Taking a dig at the politicians, she queried, “Who has stopped them from going to the assemblies? Who’s stopped them from making up the quorum of the assemblies?” Politics, she said, implied making the impossible possible.
She said that as long as the region was not denuclearized, there would be no electricity, no education, and no healthcare, things which, she said, were the essence of development and progress.
She mooted the idea of the formation of a Commonwealth of South Asia where the countries of the region could equally share the fruits of prosperity and progress, where ethnic groups on both sides of the divide could share their rich cultural and historical heritage, their time-honoured customs and values.
Dr Jaffer Ahmed, Director of the Pakistan Study Centre, University of Karachi, extolling Qazi Faiz Muhammad, said that we had to sift through the pages of history and spot the legacy he left us all. We should emulate his example of honesty of purpose, speaking up for truth and justice, and staunchly advocating the cause of the disempowered and the poor.
Talking about Qazi Faiz Muhammad, Dr Jaffer Ahmed said that Qazi was anti-One Unit as he felt that it robbed the provinces of their cultural and ethnic identity.Democracy and secularism, Jaffer Ahmed said, were inseparable and lauded Sindh for its very secular character.
However, he expressed concern that according to reports, 28,000Madrassas had come up in Sindh which would just promote obscurantism and brainwash the young generation in favour of extremism and bigotry.
Javed Qazi, son of Qazi Faiz Muhammad, also spoke.A documentary on the life and work of Qazi Faiz was also screened.Others who spoke were Mehtab Akbar Rashdi and Sultana Siddiqui. Siddiqui said that Qazi Faiz Muhammad was “the voice of the masses”.

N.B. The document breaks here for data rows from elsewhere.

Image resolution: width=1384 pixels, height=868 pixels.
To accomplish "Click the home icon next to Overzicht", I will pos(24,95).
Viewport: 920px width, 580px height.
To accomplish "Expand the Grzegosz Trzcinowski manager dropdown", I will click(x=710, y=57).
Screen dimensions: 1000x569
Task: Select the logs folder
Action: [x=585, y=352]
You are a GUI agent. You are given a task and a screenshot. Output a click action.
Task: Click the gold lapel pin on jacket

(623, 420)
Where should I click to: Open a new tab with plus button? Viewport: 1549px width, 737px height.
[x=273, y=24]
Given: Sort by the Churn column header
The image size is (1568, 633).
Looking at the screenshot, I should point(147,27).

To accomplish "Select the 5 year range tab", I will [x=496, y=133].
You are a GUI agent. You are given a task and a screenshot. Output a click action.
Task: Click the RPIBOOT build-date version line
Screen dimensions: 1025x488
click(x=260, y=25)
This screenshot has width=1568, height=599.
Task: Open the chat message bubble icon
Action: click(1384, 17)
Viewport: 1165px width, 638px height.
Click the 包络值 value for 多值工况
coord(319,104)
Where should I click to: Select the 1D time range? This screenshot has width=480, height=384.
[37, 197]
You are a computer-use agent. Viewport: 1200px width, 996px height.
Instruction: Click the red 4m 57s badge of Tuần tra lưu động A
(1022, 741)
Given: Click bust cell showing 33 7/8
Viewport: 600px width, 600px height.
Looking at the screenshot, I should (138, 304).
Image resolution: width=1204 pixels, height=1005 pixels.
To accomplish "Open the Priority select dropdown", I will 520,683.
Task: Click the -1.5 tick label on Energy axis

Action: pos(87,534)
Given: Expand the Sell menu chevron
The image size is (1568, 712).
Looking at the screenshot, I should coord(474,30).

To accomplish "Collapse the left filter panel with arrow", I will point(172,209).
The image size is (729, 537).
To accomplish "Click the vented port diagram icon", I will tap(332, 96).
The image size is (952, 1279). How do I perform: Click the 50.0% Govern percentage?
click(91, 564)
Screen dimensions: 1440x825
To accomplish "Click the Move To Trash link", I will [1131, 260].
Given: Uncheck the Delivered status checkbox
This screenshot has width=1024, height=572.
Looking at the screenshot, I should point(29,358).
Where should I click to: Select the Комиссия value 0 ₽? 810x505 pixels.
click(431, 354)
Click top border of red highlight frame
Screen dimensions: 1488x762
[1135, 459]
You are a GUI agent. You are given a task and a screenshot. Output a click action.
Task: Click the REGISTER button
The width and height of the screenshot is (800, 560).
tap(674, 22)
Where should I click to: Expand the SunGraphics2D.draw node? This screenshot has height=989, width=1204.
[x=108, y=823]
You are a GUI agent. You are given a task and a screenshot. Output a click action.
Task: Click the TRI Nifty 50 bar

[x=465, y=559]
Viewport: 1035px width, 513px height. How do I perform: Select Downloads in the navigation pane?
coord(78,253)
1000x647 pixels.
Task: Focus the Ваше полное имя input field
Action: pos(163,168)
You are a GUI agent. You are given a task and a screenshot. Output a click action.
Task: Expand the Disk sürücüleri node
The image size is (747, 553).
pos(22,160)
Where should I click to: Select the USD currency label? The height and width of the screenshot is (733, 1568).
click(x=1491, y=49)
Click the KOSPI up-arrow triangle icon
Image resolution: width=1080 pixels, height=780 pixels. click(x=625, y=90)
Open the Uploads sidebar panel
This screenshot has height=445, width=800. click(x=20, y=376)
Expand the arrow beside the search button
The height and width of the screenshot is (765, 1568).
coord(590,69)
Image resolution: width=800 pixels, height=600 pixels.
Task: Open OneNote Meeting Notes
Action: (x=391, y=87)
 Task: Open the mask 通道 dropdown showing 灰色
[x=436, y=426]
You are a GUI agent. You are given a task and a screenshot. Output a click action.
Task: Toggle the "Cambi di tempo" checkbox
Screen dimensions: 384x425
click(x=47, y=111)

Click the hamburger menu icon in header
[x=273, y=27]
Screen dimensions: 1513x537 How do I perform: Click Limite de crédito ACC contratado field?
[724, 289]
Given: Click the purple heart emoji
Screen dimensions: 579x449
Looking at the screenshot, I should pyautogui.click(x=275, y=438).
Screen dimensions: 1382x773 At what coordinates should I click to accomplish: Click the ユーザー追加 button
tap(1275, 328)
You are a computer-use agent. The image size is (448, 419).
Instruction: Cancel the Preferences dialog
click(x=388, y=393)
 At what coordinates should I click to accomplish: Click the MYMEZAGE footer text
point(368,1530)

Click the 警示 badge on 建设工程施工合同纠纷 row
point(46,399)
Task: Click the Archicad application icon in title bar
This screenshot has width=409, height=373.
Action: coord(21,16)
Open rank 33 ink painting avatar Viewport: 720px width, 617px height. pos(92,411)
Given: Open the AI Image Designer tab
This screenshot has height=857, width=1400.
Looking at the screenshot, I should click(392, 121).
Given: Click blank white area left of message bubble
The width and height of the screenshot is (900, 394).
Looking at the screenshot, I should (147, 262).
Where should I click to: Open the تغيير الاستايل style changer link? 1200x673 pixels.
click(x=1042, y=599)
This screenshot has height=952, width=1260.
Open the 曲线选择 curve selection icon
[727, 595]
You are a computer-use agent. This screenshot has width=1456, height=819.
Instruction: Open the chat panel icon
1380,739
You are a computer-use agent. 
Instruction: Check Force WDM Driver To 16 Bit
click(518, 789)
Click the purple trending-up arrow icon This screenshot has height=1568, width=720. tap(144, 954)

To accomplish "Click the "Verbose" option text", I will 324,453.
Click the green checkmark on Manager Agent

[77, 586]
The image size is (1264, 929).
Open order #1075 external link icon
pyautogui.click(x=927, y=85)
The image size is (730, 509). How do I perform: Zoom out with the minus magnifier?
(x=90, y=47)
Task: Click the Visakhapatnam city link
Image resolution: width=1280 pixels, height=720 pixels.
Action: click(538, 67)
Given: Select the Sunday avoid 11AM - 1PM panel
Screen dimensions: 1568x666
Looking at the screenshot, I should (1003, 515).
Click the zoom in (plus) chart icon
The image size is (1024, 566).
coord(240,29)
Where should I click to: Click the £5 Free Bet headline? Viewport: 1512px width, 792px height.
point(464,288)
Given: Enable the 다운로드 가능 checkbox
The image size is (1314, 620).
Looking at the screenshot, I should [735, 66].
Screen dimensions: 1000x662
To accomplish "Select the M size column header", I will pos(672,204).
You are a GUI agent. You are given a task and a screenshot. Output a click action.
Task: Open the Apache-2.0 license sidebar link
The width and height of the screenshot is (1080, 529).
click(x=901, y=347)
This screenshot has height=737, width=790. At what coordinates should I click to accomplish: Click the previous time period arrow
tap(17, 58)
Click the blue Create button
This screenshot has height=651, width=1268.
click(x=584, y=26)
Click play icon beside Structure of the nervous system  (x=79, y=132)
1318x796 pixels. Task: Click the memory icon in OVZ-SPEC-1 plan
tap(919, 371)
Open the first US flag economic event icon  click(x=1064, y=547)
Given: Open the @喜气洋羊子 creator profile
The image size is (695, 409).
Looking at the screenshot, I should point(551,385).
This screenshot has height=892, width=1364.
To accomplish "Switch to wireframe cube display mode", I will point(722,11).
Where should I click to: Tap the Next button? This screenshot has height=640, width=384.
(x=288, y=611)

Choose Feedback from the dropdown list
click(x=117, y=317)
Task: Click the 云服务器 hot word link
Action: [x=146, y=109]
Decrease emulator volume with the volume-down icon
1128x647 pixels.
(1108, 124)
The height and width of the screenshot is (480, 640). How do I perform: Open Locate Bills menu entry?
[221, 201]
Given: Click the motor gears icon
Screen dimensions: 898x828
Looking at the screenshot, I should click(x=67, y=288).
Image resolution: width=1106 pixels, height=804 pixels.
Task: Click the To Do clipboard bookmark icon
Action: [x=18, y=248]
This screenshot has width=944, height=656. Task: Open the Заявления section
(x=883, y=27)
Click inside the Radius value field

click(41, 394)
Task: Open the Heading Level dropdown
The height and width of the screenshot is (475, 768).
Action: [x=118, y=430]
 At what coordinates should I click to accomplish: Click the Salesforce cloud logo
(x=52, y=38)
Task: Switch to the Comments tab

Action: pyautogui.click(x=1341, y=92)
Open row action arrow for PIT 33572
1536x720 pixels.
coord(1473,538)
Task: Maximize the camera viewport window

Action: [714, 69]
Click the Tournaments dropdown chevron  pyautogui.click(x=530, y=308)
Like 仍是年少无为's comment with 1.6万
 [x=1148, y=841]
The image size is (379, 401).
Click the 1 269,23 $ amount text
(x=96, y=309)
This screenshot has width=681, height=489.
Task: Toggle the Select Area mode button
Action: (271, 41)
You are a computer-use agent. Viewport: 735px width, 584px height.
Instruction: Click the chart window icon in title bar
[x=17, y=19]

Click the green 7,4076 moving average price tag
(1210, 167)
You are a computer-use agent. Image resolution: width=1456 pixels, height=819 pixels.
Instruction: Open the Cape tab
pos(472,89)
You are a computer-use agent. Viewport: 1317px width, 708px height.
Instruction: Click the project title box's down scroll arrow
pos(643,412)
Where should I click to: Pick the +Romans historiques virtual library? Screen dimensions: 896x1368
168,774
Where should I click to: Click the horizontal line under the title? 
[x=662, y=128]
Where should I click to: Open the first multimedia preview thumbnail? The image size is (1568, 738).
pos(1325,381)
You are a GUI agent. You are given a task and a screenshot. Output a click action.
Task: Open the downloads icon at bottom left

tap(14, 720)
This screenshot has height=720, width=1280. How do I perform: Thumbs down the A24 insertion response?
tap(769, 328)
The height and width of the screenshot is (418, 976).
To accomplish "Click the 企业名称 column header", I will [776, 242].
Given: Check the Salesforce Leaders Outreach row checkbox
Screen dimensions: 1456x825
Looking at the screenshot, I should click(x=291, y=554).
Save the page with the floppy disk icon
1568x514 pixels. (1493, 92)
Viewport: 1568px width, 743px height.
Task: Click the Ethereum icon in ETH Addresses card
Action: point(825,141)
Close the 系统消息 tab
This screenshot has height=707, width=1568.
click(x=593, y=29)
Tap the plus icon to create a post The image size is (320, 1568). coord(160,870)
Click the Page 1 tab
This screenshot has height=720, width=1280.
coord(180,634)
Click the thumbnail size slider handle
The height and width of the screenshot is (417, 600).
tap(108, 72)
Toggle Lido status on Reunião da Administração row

Iqbal Tareen, former political activist now settled in the US, said that Qazi Faiz Muhammad was a really warm-hearted person.He lamented that the minorities in Pakistan were being discriminated against since 1947.President of the Secular Pakistan Forum, Dr Haroon Ahmed, offered the vote of thanks.The second session of the programme was a cultural and music show featuring Sindhi dance and music. Mushtaq Rajper compered the whole programme.